Benchmark 2: ./pubgrub-bench-prio
  Time (mean ± σ):      2.643 s ±  0.004 s    [User: 2.500 s, System: 0.142 s]
  Range (min … max):    2.639 s …  2.647 s    3 runs
 
Summary
  ./pubgrub-bench-prio ran
    1.52 ± 0.00 times faster than ./pubgrub-bench-base

Re Eh2406/pubgrub-crates-benchmark#6 (comment): In the backtracking itself, why don't we learn the incompatibilities, shouldn't we be able to memoize that only a certain range works and skip over it in the next attempt? For Eh2406/pubgrub-crates-benchmark#6 (comment), what's the representation for features and virtual packages, can we improve that? In uv, we found a backtracking bug that was fixed by improving the ordering and bounds around feature packages.

For adding large, generated files to the repository, we should add information on how they were generated and how they should be interpreted: As a non-cargo dev, I currently see only a large tree of numbers, and can't tell how they should be resolved or what it means if we're taking a certain path through the packages and versions.

@x-hgg-x
Copy link
Contributor Author

x-hgg-x commented Nov 10, 2024

Can we improve prioritization to avoid going into the pathological case?

Yes it should be possible, but we need to find a generic method without knowing the shape of the dependency tree.

Maybe we can compute the current tree depth and prioritize packages with smaller depths ?

Re Eh2406/pubgrub-crates-benchmark#6 (comment): In the backtracking itself, why don't we learn the incompatibilities, shouldn't we be able to memoize that only a certain range works and skip over it in the next attempt?
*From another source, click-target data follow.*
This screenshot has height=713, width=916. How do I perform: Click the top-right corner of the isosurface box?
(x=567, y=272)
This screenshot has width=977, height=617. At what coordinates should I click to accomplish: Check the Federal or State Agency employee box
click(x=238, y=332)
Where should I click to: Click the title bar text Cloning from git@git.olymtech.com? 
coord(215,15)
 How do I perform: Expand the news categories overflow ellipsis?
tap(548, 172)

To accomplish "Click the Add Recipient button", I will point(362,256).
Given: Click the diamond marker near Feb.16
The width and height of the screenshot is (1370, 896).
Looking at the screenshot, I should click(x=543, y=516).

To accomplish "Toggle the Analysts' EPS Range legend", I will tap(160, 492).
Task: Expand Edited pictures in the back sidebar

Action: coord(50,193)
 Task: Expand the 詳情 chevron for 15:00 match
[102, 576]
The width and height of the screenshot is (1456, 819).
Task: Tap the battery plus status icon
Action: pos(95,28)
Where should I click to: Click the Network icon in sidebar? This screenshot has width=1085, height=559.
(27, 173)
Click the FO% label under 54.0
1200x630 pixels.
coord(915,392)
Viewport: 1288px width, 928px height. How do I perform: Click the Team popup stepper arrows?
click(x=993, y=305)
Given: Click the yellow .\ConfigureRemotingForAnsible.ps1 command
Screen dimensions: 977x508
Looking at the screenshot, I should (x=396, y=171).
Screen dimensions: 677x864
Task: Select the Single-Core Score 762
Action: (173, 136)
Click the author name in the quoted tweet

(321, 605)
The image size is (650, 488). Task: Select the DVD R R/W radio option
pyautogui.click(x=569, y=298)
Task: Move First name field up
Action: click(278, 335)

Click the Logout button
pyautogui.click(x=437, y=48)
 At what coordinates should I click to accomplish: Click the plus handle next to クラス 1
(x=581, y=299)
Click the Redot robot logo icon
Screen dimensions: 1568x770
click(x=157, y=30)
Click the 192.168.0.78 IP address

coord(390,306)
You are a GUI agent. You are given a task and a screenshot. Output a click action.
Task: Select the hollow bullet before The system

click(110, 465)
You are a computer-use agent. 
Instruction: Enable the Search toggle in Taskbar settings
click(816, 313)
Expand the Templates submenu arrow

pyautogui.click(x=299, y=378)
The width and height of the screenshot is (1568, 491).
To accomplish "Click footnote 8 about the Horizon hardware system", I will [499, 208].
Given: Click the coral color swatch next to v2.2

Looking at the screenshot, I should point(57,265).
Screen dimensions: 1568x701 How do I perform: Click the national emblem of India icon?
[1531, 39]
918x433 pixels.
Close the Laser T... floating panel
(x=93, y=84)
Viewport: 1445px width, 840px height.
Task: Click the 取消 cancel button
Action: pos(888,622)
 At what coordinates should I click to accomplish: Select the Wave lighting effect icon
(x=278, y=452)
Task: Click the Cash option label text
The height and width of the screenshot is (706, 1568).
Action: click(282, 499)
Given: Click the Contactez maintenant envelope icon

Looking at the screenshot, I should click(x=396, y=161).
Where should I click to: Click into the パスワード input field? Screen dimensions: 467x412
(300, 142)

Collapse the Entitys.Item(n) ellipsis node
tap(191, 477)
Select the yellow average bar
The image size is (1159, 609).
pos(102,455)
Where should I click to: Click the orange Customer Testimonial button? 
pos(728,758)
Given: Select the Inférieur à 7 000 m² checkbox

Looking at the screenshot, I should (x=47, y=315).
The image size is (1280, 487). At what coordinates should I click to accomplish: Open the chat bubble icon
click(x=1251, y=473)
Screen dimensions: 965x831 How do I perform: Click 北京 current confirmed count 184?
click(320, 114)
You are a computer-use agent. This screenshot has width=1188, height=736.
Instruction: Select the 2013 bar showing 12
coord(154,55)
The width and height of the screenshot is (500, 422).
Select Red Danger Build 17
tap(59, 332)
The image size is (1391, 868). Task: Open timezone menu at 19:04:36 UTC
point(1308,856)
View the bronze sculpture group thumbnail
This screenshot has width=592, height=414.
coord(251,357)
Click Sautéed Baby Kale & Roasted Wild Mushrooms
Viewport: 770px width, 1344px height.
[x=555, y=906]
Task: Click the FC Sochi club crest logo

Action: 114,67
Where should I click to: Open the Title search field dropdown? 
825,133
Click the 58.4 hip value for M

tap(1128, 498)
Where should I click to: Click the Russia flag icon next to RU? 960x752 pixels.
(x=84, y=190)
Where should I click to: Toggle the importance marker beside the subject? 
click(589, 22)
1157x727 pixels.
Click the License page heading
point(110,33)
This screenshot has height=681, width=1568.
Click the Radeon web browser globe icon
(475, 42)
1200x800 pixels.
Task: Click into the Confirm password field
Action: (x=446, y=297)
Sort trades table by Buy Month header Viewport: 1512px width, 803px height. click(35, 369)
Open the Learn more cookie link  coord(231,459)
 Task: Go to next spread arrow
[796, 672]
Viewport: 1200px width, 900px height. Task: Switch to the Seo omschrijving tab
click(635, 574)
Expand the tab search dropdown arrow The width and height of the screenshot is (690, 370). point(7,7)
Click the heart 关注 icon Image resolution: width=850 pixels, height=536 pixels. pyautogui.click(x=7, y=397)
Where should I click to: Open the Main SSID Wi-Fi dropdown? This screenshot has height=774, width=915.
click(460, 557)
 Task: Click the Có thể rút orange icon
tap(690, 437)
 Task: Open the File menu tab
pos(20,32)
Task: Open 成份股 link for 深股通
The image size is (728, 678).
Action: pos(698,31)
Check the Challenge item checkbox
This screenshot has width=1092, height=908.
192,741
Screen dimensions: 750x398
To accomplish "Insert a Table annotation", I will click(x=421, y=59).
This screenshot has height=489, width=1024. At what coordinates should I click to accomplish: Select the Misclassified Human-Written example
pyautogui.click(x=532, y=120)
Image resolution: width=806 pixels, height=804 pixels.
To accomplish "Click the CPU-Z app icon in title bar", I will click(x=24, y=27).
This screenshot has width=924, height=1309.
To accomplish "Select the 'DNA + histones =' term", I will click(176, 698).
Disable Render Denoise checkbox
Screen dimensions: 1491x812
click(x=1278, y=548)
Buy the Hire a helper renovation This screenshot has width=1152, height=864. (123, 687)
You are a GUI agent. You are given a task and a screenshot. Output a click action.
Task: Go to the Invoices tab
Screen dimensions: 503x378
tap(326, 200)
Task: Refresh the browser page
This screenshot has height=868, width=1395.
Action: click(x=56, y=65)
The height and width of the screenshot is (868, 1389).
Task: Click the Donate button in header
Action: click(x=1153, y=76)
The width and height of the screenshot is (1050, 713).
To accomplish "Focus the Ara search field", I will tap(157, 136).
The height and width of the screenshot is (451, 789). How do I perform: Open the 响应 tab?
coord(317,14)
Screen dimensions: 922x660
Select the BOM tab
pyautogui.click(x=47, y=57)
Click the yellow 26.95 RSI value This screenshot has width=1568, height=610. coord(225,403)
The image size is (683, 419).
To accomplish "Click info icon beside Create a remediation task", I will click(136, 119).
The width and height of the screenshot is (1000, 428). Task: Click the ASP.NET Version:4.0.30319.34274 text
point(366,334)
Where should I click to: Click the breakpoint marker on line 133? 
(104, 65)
For Eh2406/pubgrub-crates-benchmark#6 (comment), what's the representation for features and virtual packages, can we improve that?

These examples are using the current resolver of cargo, which doesn't use pubgrub yet.

For adding large, generated files to the repository, we should add information on how they were generated and how they should be interpreted.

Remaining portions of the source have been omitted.